### Problem statement
Copy out every line of the records below word for word, leaving out the pictures.
□ □ □ □ □ □ □
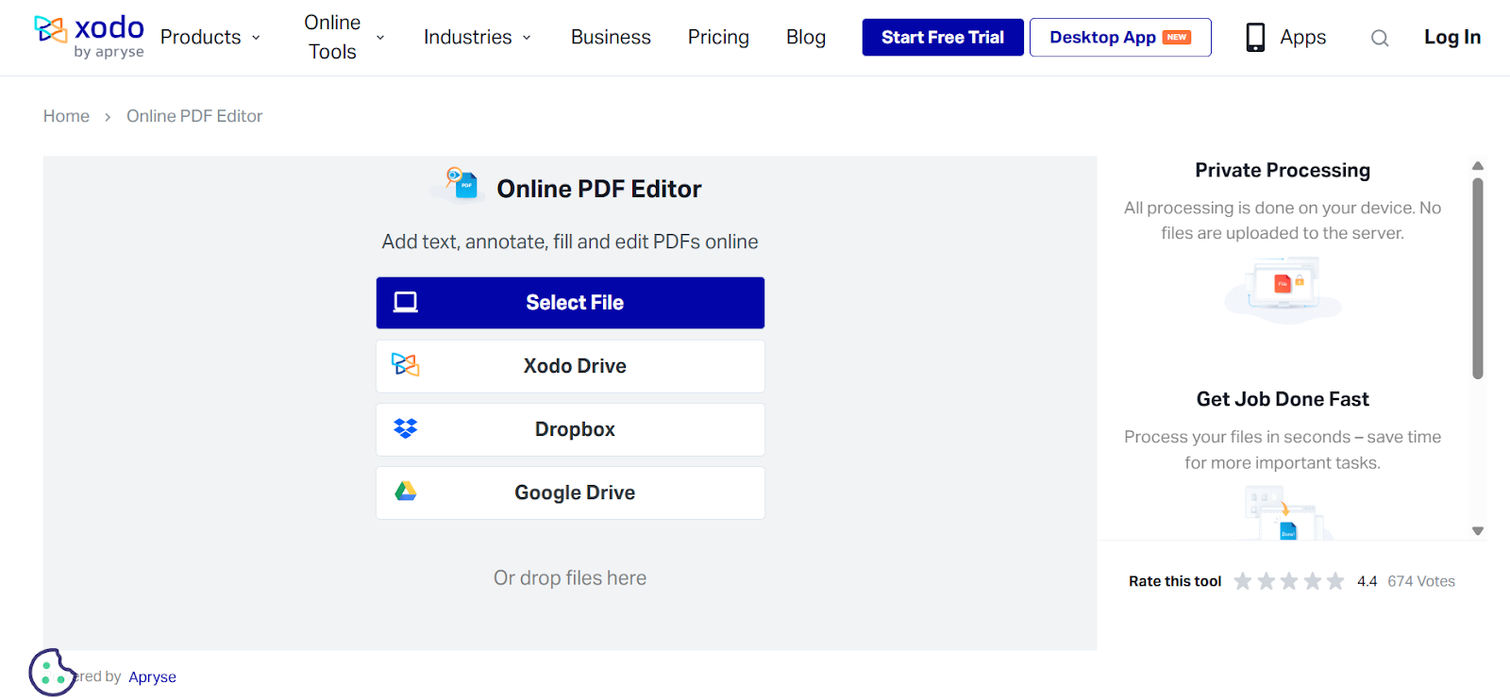Click the Google Drive triangle icon
This screenshot has width=1510, height=700.
406,492
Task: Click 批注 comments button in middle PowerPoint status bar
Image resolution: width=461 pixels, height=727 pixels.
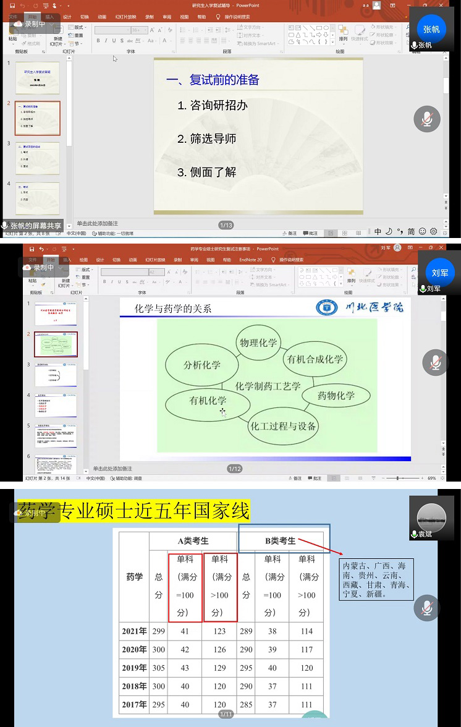Action: 313,478
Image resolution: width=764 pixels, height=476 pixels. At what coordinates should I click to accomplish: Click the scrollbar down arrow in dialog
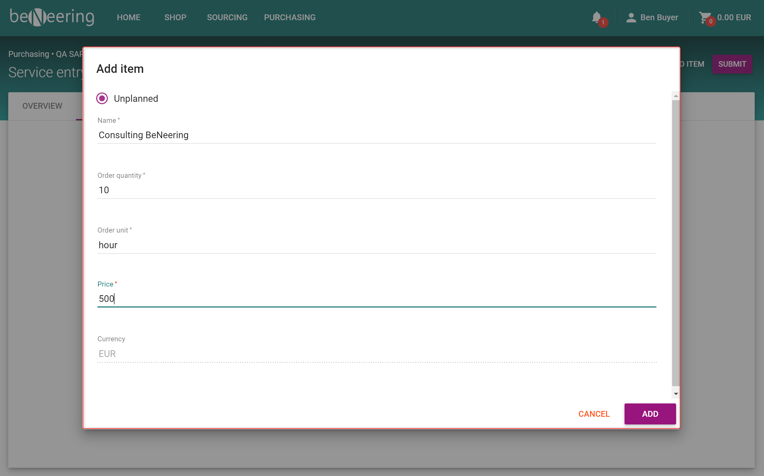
□ □ □ □ □ □ □
### The reply
Click the Google Drive triangle icon
This screenshot has width=1510, height=700.
406,492
Task: Click 批注 comments button in middle PowerPoint status bar
Image resolution: width=461 pixels, height=727 pixels.
Action: 313,478
Image resolution: width=764 pixels, height=476 pixels. At what coordinates should I click to accomplish: Click the scrollbar down arrow in dialog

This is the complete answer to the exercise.